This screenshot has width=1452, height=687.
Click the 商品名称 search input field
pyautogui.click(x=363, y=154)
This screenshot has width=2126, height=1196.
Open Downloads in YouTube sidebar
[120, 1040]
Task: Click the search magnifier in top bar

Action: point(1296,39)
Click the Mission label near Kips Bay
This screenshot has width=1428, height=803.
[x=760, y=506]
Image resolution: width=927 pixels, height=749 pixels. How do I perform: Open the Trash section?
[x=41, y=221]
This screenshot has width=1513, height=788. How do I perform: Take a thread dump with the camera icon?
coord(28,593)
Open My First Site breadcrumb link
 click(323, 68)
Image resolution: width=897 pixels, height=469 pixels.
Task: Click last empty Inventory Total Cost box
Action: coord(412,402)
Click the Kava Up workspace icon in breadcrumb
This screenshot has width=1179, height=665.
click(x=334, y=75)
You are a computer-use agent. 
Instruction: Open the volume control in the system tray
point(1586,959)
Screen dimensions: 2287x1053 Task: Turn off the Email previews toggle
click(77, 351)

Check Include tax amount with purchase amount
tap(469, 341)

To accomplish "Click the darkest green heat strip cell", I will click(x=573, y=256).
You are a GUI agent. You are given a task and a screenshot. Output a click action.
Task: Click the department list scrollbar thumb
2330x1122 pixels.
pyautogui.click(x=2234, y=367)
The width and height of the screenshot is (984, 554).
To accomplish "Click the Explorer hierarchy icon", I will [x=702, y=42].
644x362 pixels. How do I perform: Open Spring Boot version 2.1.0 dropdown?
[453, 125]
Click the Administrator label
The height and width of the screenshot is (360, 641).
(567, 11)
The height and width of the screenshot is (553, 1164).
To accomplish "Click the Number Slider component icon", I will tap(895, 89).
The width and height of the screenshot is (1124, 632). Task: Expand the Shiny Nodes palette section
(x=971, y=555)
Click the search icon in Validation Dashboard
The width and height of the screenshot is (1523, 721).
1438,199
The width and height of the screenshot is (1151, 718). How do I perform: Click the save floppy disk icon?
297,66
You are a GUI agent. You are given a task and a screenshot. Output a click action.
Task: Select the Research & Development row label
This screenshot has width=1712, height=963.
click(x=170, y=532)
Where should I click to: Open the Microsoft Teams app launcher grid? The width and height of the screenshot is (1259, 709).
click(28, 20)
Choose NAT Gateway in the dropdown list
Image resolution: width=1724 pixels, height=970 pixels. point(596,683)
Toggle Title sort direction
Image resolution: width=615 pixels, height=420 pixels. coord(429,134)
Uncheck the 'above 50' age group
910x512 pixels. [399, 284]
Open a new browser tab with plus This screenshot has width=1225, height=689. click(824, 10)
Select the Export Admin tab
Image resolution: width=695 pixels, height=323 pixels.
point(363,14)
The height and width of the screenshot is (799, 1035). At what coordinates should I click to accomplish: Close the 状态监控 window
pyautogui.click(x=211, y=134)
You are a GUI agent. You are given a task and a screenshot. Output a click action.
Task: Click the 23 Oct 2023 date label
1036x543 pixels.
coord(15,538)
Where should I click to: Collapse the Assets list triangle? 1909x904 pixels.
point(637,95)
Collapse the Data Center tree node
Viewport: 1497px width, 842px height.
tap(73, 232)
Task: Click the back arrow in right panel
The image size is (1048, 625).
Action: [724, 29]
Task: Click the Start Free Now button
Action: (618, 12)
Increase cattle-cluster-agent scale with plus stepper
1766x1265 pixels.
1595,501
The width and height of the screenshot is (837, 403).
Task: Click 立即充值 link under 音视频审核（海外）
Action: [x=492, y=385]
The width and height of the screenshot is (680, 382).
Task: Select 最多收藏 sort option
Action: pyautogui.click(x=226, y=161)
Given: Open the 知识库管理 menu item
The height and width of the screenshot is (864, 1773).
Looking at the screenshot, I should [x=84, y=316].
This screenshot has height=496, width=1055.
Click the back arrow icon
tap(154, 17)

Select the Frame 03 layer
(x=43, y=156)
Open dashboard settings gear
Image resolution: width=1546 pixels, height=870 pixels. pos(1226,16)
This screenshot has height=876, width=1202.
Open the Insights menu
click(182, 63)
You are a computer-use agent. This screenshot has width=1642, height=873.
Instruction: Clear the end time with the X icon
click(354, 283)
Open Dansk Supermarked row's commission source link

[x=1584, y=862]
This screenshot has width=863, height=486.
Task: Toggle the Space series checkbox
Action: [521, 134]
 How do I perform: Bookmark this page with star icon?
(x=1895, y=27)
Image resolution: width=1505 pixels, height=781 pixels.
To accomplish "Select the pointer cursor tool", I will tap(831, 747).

********************

WHAT IS REQUIRED: Show each line from the listing above that includes the word "will".

RESPONSE TO THIS TASK:
To accomplish "Click the darkest green heat strip cell", I will click(x=573, y=256).
To accomplish "Click the Explorer hierarchy icon", I will [x=702, y=42].
To accomplish "Click the Number Slider component icon", I will tap(895, 89).
To accomplish "Select the pointer cursor tool", I will tap(831, 747).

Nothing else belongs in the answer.